%%

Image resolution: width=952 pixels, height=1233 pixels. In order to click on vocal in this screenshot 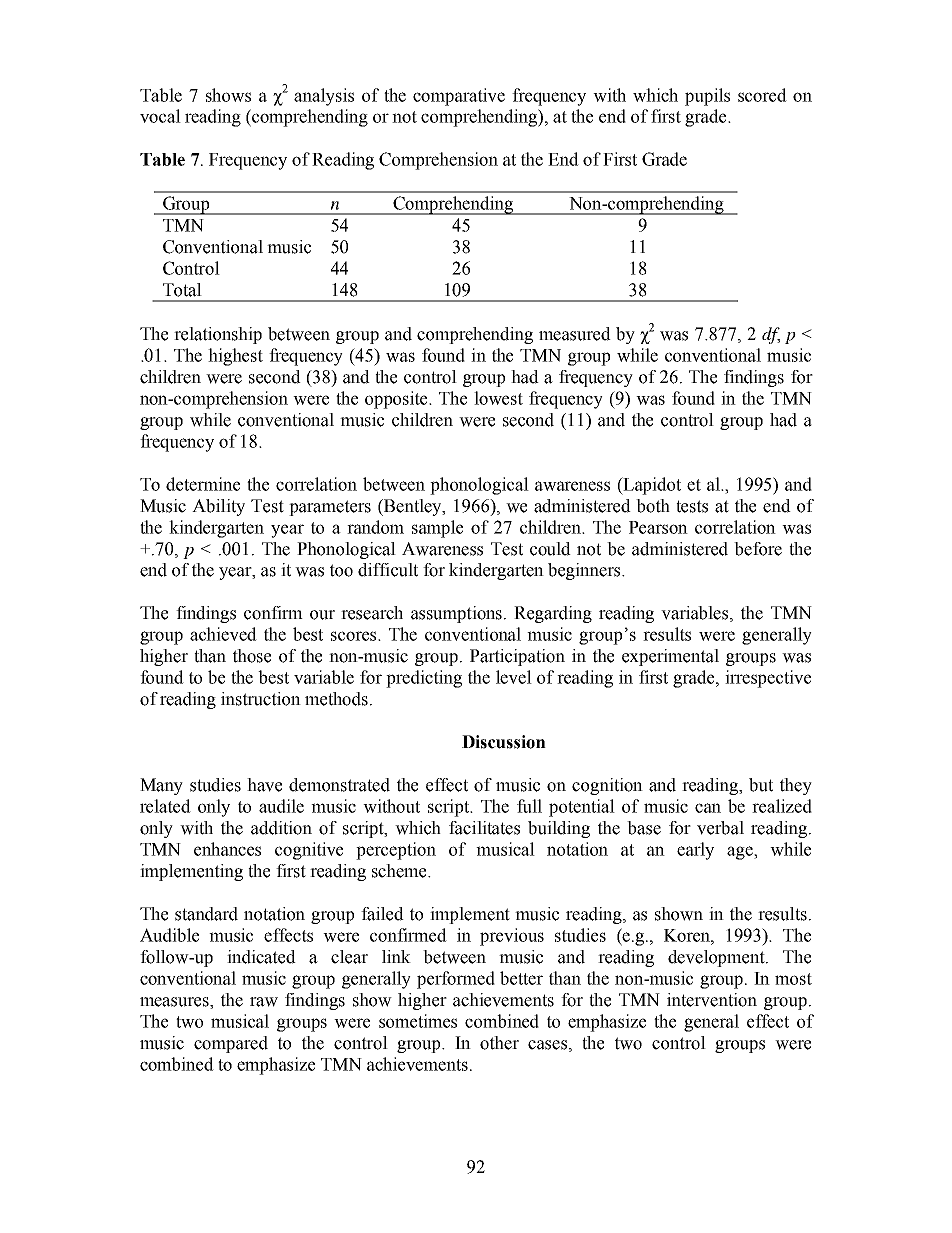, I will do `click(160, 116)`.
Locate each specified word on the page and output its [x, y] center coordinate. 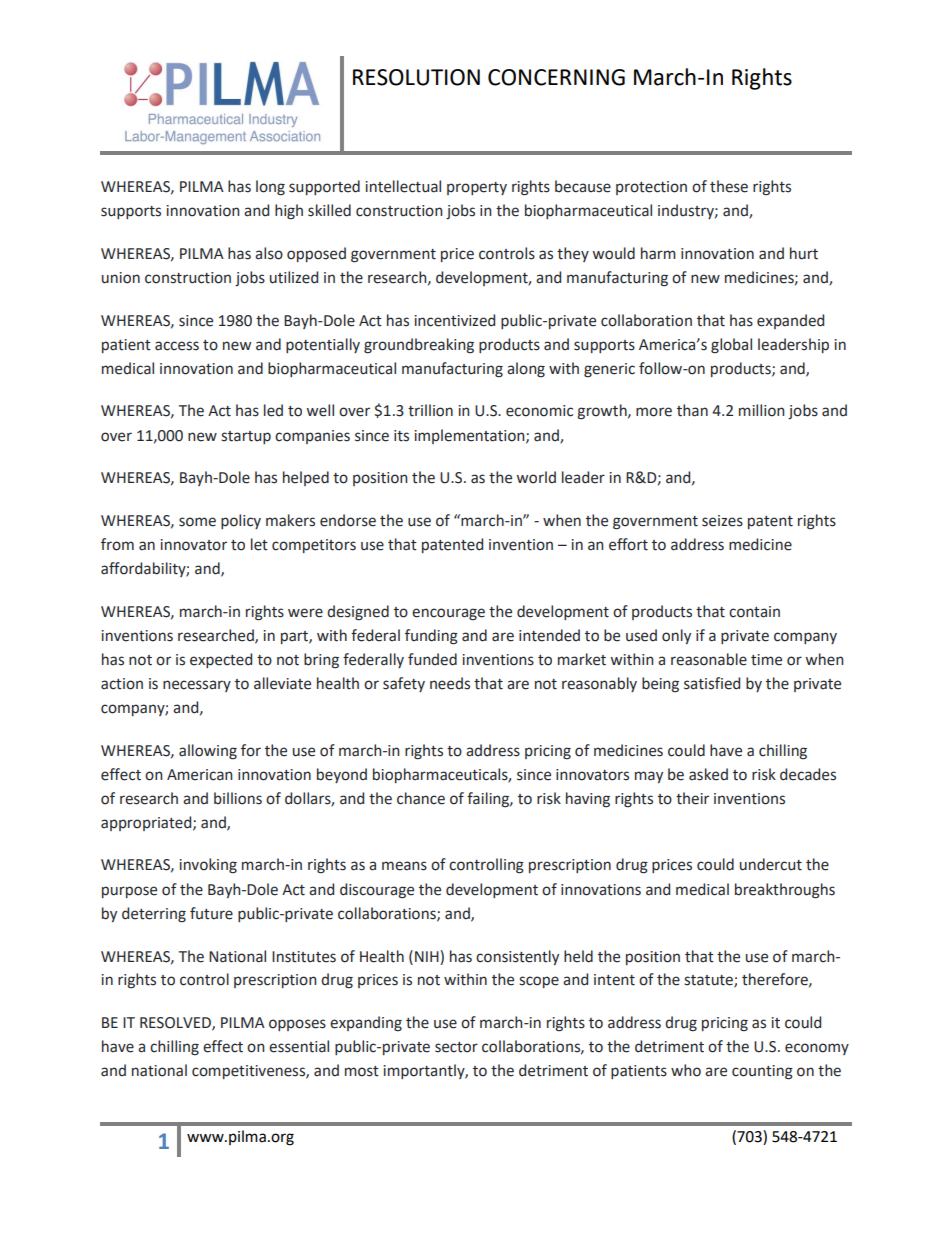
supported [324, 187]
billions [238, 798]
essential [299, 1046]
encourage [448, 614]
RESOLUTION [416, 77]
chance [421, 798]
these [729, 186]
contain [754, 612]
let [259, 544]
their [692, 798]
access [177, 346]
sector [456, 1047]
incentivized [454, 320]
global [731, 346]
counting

%%

◆ Given instruction:
Return verbatim every line of the records above, from the line containing "chance [421, 798]" down through the final line of the records, including both.

◆ Solution to this problem:
chance [421, 798]
these [729, 186]
contain [754, 612]
let [259, 544]
their [692, 798]
access [177, 346]
sector [456, 1047]
incentivized [454, 320]
global [731, 346]
counting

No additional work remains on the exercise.